A councillor who defected to UKIP from the Conservatives said he would not waste taxpayers’ money by standing down and forcing a by-election.
Southgate Cllr Karl Williamson joined UKIP in July after accusing then council Leader Cllr Bob Lanzer of harassment.
Party and police investigations into the allegations were dropped and Cllr Lanzer has since resigned his post as leader.
Cllr Williamson’s decision to leave the Conservatives left some Tory voters unhappy that the ward was to be represented in part by UKIP.
And there have been calls for him to step down and trigger a by-election.
Andy Clark, of Crawley, contacted the Observer and said: “Cllr Williamson was voted in as a Conservative councillor by the people in his ward and to my mind, by changing to UKIP, no longer represents those that voted for him as they did not vote UKIP.”
He added: “I personally would not be happy if the person I voted for changed colours mid term. Something is wrong when this occurs and they are allowed to just carry on.”
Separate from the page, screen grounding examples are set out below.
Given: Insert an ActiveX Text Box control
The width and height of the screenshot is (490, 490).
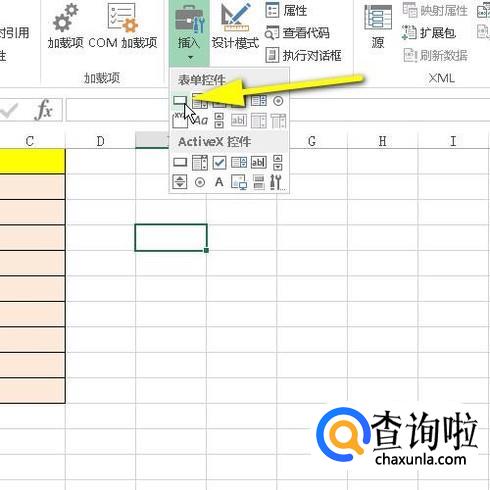Looking at the screenshot, I should click(259, 162).
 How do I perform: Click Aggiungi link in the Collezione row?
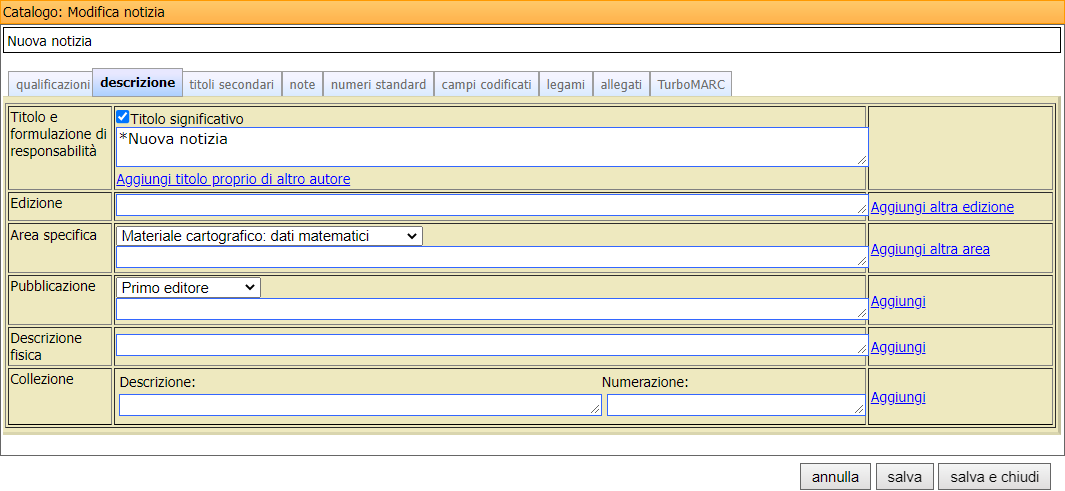[x=898, y=397]
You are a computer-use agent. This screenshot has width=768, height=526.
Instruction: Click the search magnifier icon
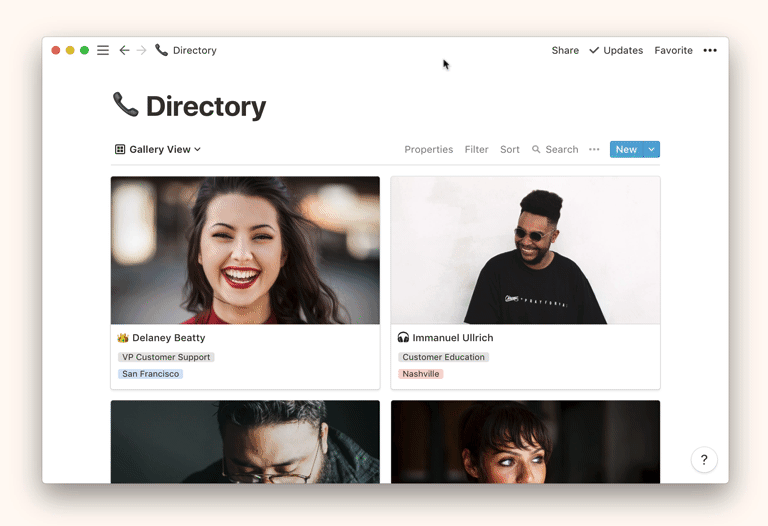point(536,150)
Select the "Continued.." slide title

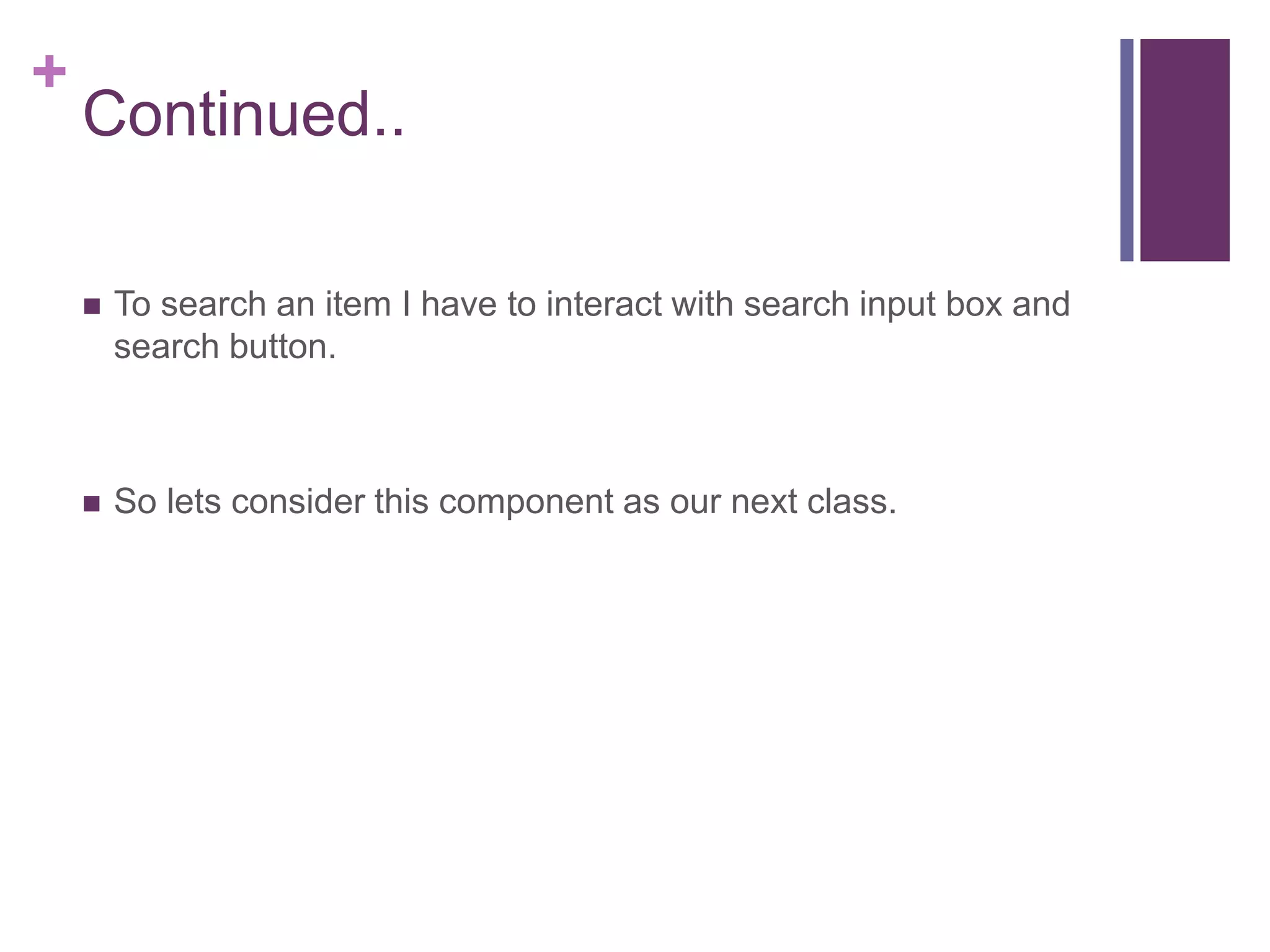click(243, 114)
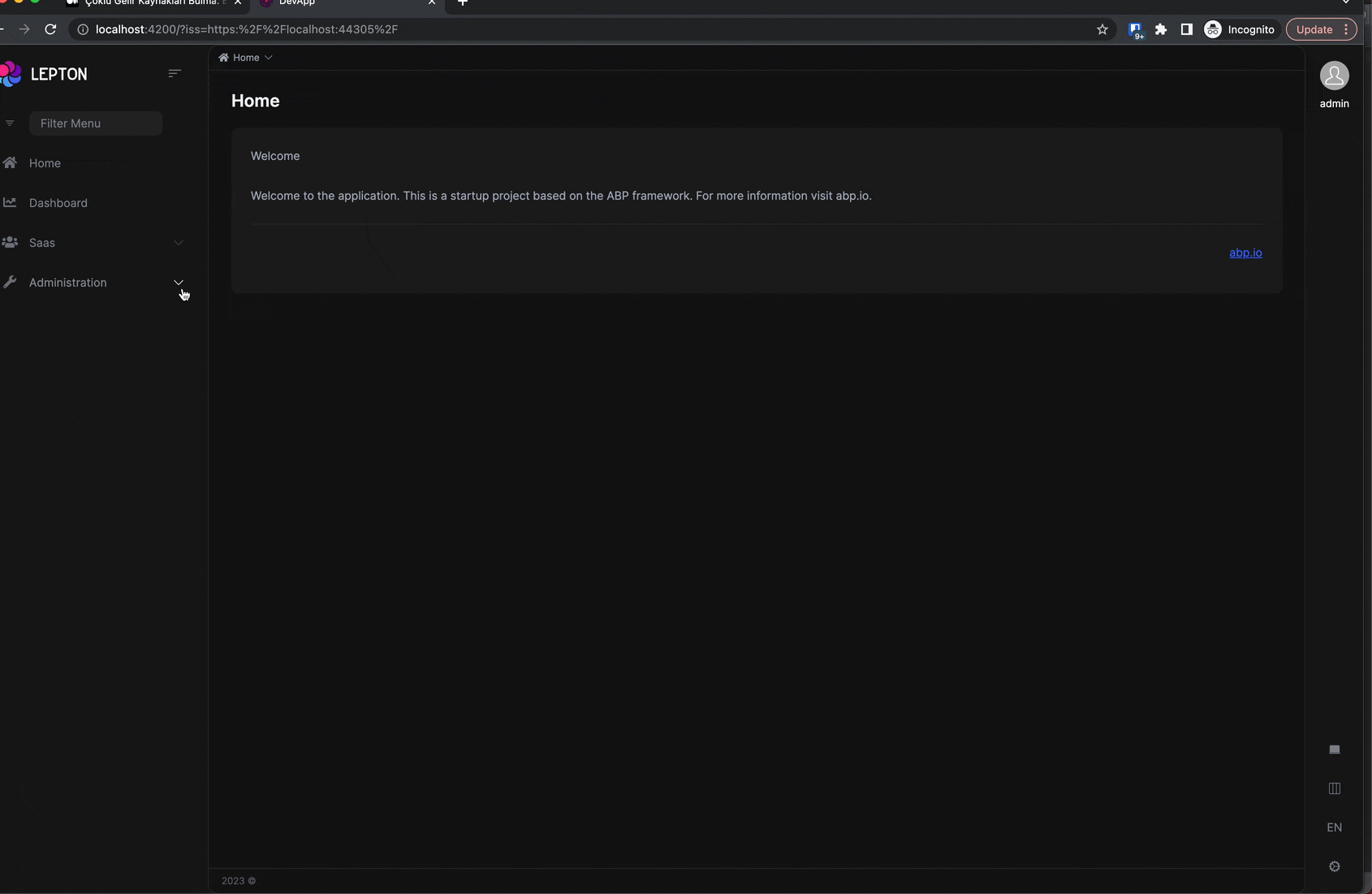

Mr Clark’s views were echoed by other Crawley residents.
Writing on the Observer’s Facebook page, Eddy Becket said: “If the vote was won as Tory then it should stay Tory. Now he is UKIP he should be dumped and someone else should step in (from the Conservative party) until a by-election has taken place.
“The politics in this town are ridiculous at the moment as they all seem to be behaving like school children in the playground.
“How long before ‘my dad’s bigger than your dad’ crops up on the front page?”
Joseph Tiberius Wood added: “People voted Tory not UKIP. It’s unfair and undemocratic.”
Cllr Howard Bloom (Con, Southgate) called the defection a “blow for the voters” and added: “Personally I would like to see councillors that change their party stand down and seek re-election in their new colours as, in Crawley, voters expect those they have elected to support their election commitments.”
Labour group leader Cllr Peter Lamb said: “In the UK we technically vote for candidates rather than parties, so it would be hard to justify changing the law without wider electoral reform, although I would personally be interested in giving the public the right to recall their representatives.
“That said, given the number of people who vote on party lines, I do believe that calling a by-election would be the right thing to do.”
Cllr Williamson’s decision to switch parties is the first time such a defection has taken place since Tory councillor Marcella Head joined the Liberal Democrats in 2006.
He will be up for re-election in 2015, and said a by-election would “achieve nothing”, insisting he would still “fight for my residents” in Southgate.
He added: “I am here to prove that UKIP can deliver in local government and I am still dedicated to Southgate.
“In regards to 2015, it is my intention to re-stand as a UKIP candidate.”
A spokesman for Crawley Borough Council explained that a by-election could not be called unless a councillor resigns his ward, is no longer a councillor or is otherwise disqualified from holding the office.
He added: “After a councillor has been elected there is nothing in law to prevent them from joining any political group on the council or from remaining outside any political group.
“Legally, there is no connection with the description that was used on the ballot paper and membership of a political group on the council.”